Lake Waukewan is a 928 acre water body located in Belknap County in the Lakes Region of central New Hampshire, United States, in the towns of Meredith and New Hampton. The town of Center Harbor occupies part of the lake's northern shoreline.

The lake is classified as a cold- and warmwater fishery, with observed species including rainbow trout, smallmouth bass, chain pickerel, horned pout, and white perch. It supplies drinking water for the town of Meredith from an inlet near the south end of the lake.

The water level is controlled by the Dam Bureau of the New Hampshire Department of Environmental Services. As of 2013, it is maintained at 540.0 ft above sea level in the summer, and 538.5 ft the rest of the year.
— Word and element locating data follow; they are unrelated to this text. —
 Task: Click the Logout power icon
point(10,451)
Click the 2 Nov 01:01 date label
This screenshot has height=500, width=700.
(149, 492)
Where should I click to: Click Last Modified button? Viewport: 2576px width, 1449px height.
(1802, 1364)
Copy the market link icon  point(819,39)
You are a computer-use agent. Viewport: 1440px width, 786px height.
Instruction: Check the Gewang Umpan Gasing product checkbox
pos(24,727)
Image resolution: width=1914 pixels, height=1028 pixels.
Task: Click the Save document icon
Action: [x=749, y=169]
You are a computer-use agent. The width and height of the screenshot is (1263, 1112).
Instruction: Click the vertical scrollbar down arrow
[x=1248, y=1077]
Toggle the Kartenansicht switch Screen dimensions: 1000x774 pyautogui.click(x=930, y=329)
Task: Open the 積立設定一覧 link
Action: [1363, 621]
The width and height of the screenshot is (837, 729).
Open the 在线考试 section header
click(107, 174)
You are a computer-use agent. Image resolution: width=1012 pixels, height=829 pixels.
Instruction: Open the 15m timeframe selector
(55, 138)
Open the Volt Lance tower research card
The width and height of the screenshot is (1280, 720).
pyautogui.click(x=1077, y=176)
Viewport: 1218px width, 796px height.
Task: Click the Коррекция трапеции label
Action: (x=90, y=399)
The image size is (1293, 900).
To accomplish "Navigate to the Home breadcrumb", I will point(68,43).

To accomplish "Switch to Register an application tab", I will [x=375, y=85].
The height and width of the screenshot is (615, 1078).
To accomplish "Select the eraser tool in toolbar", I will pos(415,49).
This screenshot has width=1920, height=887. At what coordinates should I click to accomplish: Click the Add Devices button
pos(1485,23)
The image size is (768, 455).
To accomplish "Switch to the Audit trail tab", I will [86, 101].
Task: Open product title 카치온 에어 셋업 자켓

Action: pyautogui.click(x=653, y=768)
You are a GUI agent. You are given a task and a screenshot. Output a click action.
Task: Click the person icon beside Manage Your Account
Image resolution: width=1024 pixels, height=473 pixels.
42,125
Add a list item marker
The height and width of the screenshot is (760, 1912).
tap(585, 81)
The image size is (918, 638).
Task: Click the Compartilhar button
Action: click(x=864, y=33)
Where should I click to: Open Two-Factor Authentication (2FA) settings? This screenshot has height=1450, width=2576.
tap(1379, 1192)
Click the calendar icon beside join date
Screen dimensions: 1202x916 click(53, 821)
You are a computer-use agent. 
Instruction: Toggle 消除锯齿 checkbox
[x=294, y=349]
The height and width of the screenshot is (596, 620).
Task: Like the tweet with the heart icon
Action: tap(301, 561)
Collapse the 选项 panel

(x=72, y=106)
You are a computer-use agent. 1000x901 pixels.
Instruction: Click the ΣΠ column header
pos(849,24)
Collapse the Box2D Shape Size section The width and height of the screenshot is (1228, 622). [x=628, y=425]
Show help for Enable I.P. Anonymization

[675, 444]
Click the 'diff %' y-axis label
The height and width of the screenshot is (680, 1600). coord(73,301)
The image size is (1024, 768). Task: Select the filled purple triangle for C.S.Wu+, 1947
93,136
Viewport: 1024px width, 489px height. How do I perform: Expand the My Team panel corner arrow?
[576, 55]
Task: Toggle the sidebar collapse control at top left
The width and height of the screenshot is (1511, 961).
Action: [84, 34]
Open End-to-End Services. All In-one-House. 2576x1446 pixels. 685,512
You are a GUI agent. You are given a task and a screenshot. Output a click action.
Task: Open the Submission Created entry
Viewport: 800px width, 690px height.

Water from Lake Waukewan flows into Lake Winnipesaukee, with a 40 ft drop in elevation. The water rights to the natural Measly Pond Brook (a.k.a. Corliss Brook) was purchased by John Jenness in 1795, and used to power a gristmill and sawmill in Meredith Village, though it was not the best local waterpower source. John Bond Swasey redirected the flow into a 600-foot canal and consolidated waterfall (construction 1816-1818) which greatly improved the amount of waterpower available, allowing further industrialization of the village. (See Meredith, New Hampshire.)